::: Information given

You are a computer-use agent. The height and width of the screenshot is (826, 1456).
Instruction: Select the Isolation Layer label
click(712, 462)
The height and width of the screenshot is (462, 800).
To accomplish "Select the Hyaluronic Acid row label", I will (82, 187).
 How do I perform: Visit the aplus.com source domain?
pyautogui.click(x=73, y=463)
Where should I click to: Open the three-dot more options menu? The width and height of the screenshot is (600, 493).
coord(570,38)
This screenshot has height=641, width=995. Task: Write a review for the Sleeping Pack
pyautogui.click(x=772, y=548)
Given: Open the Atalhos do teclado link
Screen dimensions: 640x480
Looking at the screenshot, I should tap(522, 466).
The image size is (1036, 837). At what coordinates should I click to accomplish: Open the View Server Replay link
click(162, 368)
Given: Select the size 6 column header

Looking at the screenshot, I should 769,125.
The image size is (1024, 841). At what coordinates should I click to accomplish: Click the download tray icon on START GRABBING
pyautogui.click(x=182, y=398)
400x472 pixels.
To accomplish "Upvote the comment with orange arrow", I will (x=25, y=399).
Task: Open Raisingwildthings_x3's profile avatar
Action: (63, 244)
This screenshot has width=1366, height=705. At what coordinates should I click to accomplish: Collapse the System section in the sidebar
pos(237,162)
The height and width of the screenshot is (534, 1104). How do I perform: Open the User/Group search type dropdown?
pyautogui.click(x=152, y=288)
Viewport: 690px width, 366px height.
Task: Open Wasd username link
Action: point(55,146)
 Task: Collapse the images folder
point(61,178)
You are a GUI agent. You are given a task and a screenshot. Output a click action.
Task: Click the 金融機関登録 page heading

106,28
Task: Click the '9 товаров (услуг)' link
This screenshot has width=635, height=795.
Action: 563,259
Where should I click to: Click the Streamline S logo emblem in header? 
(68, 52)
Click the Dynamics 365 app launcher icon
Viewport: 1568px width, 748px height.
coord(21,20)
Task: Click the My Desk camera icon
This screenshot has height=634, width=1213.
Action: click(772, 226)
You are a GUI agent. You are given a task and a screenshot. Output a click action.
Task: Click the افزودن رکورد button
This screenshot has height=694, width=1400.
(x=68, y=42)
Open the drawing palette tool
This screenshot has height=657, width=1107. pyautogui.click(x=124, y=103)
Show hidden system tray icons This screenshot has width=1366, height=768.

::::::

** What you need to do **
When you output the entries, keep every word exactly as it stands.

** Finished exercise **
You are a computer-use agent. The height and width of the screenshot is (826, 1456).
Instruction: Select the Isolation Layer label
click(712, 462)
The height and width of the screenshot is (462, 800).
To accomplish "Select the Hyaluronic Acid row label", I will (82, 187).
 How do I perform: Visit the aplus.com source domain?
pyautogui.click(x=73, y=463)
Where should I click to: Open the three-dot more options menu? The width and height of the screenshot is (600, 493).
coord(570,38)
This screenshot has height=641, width=995. Task: Write a review for the Sleeping Pack
pyautogui.click(x=772, y=548)
Given: Open the Atalhos do teclado link
Screen dimensions: 640x480
Looking at the screenshot, I should tap(522, 466).
The image size is (1036, 837). At what coordinates should I click to accomplish: Open the View Server Replay link
click(162, 368)
Given: Select the size 6 column header

Looking at the screenshot, I should 769,125.
The image size is (1024, 841). At what coordinates should I click to accomplish: Click the download tray icon on START GRABBING
pyautogui.click(x=182, y=398)
400x472 pixels.
To accomplish "Upvote the comment with orange arrow", I will (x=25, y=399).
Task: Open Raisingwildthings_x3's profile avatar
Action: (63, 244)
This screenshot has width=1366, height=705. At what coordinates should I click to accomplish: Collapse the System section in the sidebar
pos(237,162)
The height and width of the screenshot is (534, 1104). How do I perform: Open the User/Group search type dropdown?
pyautogui.click(x=152, y=288)
Viewport: 690px width, 366px height.
Task: Open Wasd username link
Action: point(55,146)
 Task: Collapse the images folder
point(61,178)
You are a GUI agent. You are given a task and a screenshot. Output a click action.
Task: Click the 金融機関登録 page heading

106,28
Task: Click the '9 товаров (услуг)' link
This screenshot has width=635, height=795.
Action: 563,259
Where should I click to: Click the Streamline S logo emblem in header? 
(68, 52)
Click the Dynamics 365 app launcher icon
Viewport: 1568px width, 748px height.
coord(21,20)
Task: Click the My Desk camera icon
This screenshot has height=634, width=1213.
Action: click(772, 226)
You are a GUI agent. You are given a task and a screenshot. Output a click action.
Task: Click the افزودن رکورد button
This screenshot has height=694, width=1400.
(x=68, y=42)
Open the drawing palette tool
This screenshot has height=657, width=1107. pyautogui.click(x=124, y=103)
Show hidden system tray icons This screenshot has width=1366, height=768.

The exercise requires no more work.